• RECORDS SHOWN:
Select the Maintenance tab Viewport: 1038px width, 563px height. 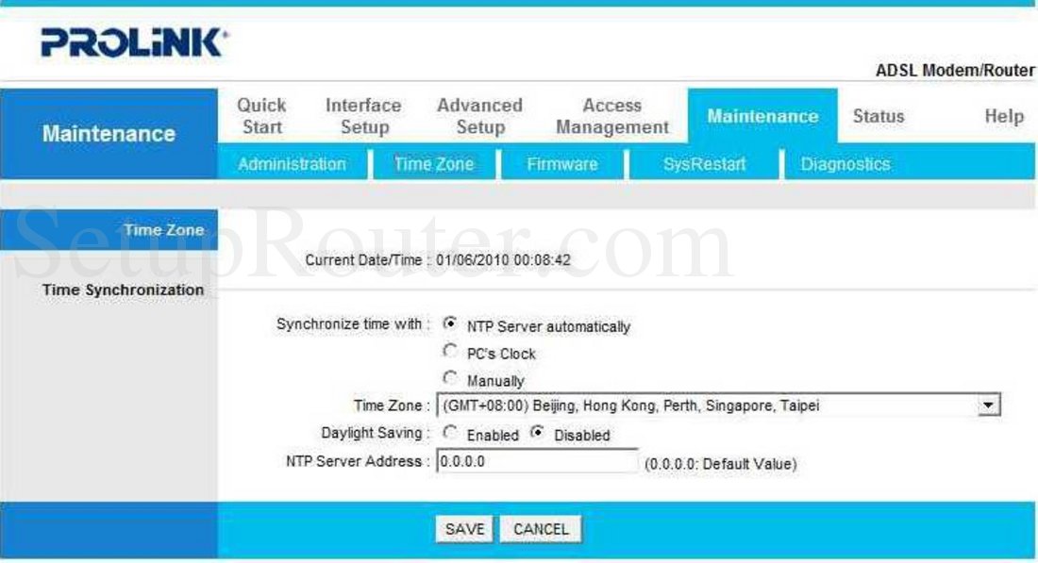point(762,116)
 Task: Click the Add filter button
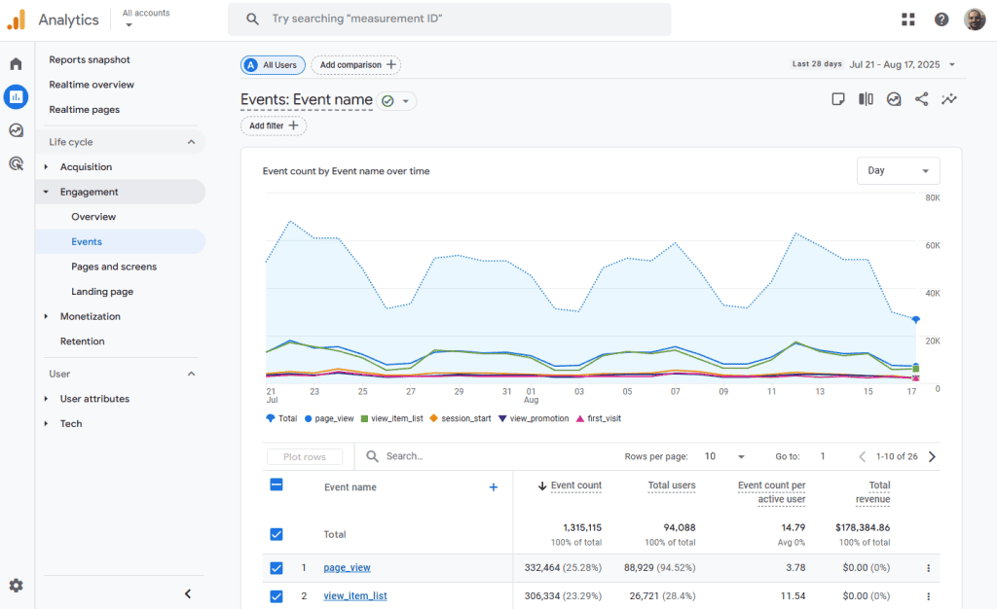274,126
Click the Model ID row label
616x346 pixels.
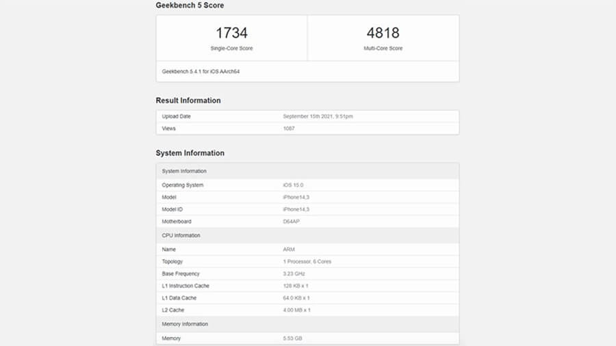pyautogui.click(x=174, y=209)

• DESCRIPTION OF THE TASK:
The lines from the one containing "Task: Click the Add filter button" through the last line of the entries are to be copied exactly, both ends included, and the pictures are to be omitted.

• SOLVED PROBLEM:
 Task: Click the Add filter button
274,126
Click the Model ID row label
616x346 pixels.
pyautogui.click(x=174, y=209)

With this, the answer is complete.